The inferior petrosal sinus receives large quantities of blood from the cavernous sinus, the blood being pumped into it from the communicated pulsations of the internal carotid artery, which practically lies in the cavernous sinus. The vessel pursues an almost vertical downward course to join the jugular bulb. When wounded, bleeding from this sinus is very difficult to arrest.
The lateral sinus runs first horizontally outwards from the torcular, and then, at its junction with the superior petrosal sinus, forms the sigmoid sinus. The right lateral sinus conveys most of the blood (brought by the longitudinal sinus) from the cortex, while the left lateral sinus conveys that brought by the straight sinus from the central ganglionic regions.
The sigmoid sinus pursues a tortuous course along the posterior wall of the petrous, and ends, after making an almost complete circle and forming the jugular bulb, in the internal jugular vein. The tortuous course, formation of the bulb which rests on a prominence of bone, and the comparatively narrow mouth of the jugular vein, are all factors in preventing the aspiration of this and the other communicating sinuses on inspiration. As the sinuses are rigid channels, they would otherwise be easily aspirated by the suction action of inspiration, anaemia of the brain, with consequent unconsciousness, resulting. This does occur in some individuals in whom the bony prominence under the jugular bulb is wanting, when a long breath is taken suddenly. Normally, however, the flow is arrested during inspiration by the flattening of the bulb upon the bony projection, while the inferior petrosal sinus, acting as an injector, rapidly restarts the flow once inspiration is at an end.
As the sigmoid sinus is in close relationship to the mastoid antrum, it frequently suffers from pyogenic thrombosis by extension of the septic process. Where the mastoid antrum is large, it sometimes extends under the sigmoid sinus, and comes directly into relationship with the cerebellum, cerebellar abscess thus occasionally arising from mastoid disease, without previous sigmoid sinus thrombosis.
The emissary mastoid vein leaves the sigmoid sinus just beyond its commencement, and not infrequently conveys septic mischief to it from the outside. The dome of the jugular bulb is situated directly under the middle ear.

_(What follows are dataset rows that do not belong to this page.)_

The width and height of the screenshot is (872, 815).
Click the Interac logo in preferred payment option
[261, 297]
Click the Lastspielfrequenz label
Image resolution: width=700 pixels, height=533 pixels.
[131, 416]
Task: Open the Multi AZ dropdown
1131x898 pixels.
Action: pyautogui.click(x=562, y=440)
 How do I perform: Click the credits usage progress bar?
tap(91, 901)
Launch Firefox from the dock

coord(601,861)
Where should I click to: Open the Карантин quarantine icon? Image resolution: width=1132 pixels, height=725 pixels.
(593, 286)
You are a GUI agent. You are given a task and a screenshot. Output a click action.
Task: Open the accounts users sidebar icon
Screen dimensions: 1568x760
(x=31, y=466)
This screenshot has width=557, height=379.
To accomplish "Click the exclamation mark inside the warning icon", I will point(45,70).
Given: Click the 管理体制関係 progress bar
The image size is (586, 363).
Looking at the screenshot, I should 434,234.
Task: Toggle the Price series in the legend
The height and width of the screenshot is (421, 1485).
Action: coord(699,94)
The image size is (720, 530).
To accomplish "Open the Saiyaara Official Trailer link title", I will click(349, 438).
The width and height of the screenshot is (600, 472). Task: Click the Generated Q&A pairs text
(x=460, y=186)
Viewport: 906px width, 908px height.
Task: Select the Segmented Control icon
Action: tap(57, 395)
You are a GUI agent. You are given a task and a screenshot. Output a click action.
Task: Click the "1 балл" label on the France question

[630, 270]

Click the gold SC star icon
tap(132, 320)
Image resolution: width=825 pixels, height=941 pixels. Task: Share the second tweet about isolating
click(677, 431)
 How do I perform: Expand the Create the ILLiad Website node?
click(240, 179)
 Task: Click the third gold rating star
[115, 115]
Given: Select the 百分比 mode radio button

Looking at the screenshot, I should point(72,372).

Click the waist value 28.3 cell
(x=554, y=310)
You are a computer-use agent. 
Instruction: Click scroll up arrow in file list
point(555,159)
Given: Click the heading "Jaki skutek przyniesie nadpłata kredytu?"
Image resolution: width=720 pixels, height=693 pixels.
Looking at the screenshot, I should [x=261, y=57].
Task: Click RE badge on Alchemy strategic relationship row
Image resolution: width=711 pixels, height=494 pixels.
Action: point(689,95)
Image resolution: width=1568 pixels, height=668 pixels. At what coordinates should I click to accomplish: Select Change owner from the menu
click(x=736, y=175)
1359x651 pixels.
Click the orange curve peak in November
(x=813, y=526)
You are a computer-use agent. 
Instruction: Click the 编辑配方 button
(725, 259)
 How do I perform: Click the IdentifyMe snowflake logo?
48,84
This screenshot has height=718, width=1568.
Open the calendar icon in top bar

The straight sinus runs along the junction of the falx with the tentorium, from the inferior longitudinal sinus to the left lateral sinus, near the torcular. It conveys blood from the inferior longitudinal sinus and also from the interior of the brain, brought to it by the veins of Galen, which emerge from under the corpus callosum. These veins are believed to take part in removing cerebro-spinal fluid from the ventricles of the brain, and hence obstruction of the veins may be a cause of hydrocephalus.